╭─ Records for the exercise

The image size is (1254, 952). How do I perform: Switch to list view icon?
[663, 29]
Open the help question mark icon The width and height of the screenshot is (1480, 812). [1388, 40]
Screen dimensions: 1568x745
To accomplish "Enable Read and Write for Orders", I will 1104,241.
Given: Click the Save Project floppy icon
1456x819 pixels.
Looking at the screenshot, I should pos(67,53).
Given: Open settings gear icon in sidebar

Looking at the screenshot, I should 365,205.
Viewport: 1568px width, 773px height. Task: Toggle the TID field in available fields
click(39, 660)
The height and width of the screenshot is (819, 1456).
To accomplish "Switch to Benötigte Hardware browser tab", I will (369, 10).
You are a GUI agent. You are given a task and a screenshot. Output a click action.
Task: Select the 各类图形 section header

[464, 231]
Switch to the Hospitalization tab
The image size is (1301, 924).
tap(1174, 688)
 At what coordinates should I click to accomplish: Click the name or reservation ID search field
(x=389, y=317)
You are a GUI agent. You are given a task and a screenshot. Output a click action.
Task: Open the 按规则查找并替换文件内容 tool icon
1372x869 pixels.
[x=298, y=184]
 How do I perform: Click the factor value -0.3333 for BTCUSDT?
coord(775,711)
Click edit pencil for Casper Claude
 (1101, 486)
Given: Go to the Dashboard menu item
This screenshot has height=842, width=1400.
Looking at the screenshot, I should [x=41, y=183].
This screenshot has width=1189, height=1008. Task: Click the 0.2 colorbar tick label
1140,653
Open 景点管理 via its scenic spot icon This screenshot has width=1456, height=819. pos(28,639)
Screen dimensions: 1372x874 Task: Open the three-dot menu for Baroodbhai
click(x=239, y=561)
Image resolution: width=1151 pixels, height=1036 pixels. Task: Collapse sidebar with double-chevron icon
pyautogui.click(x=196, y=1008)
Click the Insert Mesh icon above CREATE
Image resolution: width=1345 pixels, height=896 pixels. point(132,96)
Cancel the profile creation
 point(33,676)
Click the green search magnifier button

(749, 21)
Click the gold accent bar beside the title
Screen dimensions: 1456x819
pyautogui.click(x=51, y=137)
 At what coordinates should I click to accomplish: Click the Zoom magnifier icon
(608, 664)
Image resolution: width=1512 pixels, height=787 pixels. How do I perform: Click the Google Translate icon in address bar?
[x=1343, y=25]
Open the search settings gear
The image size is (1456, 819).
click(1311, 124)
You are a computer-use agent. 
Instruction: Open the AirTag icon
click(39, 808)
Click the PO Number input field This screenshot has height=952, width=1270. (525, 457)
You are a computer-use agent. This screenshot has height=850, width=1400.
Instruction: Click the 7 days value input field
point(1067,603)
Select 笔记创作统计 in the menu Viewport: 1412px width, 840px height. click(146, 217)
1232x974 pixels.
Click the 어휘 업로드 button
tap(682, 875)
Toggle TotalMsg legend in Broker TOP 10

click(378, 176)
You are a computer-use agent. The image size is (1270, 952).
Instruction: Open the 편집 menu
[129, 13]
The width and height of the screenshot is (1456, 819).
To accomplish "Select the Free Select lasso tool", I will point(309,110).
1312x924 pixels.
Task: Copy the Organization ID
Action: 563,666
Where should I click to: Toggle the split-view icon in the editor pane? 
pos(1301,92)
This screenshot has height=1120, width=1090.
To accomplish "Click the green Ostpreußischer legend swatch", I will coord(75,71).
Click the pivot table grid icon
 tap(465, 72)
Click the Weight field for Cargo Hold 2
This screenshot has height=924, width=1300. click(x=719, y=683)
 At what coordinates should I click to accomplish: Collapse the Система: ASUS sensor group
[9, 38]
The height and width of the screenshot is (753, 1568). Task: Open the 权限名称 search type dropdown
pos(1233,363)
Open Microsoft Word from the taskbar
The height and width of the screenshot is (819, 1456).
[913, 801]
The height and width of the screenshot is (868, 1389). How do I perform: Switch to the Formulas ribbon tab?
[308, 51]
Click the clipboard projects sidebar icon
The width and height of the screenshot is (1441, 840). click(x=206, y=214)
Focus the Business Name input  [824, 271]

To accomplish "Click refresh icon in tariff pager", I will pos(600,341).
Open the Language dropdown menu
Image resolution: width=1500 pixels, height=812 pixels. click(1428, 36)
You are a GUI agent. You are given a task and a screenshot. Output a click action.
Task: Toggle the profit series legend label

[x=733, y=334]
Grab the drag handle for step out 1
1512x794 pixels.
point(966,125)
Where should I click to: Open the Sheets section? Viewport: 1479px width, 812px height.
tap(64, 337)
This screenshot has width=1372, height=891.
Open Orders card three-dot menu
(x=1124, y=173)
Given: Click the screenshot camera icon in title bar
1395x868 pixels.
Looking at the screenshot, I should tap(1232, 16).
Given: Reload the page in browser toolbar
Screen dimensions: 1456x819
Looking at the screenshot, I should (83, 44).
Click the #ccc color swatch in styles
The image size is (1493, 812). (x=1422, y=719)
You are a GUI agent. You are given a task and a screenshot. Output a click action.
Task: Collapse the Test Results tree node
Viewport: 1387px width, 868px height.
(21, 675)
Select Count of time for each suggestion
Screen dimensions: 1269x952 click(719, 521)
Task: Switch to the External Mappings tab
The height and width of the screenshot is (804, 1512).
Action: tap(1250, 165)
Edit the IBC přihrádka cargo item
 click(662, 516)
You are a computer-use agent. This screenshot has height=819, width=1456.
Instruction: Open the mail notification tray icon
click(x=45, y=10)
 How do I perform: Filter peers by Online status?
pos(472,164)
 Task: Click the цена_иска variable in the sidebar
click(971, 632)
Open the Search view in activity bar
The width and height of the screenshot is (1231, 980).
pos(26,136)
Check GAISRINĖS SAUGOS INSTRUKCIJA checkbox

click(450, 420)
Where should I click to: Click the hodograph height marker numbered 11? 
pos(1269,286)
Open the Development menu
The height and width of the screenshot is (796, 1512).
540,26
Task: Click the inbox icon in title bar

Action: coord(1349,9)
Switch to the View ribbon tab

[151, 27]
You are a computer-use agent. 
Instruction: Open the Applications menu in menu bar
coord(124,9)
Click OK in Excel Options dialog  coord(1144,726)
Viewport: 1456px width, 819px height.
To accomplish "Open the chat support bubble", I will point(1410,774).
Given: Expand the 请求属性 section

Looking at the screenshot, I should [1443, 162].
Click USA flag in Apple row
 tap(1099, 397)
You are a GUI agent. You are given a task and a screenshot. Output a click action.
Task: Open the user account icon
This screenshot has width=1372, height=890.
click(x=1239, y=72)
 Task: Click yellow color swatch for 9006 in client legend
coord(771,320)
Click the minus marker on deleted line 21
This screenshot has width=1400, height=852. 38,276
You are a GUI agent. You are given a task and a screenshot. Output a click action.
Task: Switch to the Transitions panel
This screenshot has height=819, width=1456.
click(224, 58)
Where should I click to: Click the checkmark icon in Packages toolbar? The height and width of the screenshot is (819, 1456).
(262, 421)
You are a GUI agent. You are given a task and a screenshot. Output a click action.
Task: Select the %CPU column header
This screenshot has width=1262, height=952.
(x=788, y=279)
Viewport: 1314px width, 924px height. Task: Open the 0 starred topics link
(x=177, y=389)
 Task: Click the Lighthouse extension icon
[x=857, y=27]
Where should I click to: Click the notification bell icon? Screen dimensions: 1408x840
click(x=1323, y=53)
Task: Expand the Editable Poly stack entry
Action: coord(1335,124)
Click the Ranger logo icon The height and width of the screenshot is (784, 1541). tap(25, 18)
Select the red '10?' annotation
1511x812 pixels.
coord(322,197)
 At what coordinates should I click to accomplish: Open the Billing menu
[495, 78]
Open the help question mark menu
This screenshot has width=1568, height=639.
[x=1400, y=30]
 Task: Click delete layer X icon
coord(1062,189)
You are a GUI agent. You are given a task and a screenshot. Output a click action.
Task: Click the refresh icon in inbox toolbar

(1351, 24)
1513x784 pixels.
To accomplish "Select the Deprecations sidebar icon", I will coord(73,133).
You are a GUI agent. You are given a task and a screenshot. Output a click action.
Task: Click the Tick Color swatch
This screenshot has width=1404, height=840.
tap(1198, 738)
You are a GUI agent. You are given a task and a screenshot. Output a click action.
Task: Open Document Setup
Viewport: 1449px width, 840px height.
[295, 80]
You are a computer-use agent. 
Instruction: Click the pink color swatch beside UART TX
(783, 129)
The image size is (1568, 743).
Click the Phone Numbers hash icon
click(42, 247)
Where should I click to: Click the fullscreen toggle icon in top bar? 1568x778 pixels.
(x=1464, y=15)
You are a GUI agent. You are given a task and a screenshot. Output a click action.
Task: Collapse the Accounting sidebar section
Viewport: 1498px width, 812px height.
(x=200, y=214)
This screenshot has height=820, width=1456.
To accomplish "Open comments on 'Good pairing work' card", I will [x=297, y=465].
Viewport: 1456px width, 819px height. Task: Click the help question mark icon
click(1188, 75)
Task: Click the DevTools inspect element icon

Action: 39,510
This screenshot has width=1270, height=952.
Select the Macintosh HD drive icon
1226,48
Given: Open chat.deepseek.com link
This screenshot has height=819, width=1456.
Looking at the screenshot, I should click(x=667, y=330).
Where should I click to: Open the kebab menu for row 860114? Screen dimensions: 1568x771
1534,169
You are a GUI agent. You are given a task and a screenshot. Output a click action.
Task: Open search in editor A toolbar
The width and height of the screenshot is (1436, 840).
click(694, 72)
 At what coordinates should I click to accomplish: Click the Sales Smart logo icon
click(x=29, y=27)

╰─

## What is needed
Could you return exactly the stretch of the data above that starts at the line with "Task: Open the 按规则查找并替换文件内容 tool icon" and ends at the line with "Given: Go to the Dashboard menu item", both lines included?

## Reply to the exercise
Task: Open the 按规则查找并替换文件内容 tool icon
1372x869 pixels.
[x=298, y=184]
 How do I perform: Click the factor value -0.3333 for BTCUSDT?
coord(775,711)
Click edit pencil for Casper Claude
 (1101, 486)
Given: Go to the Dashboard menu item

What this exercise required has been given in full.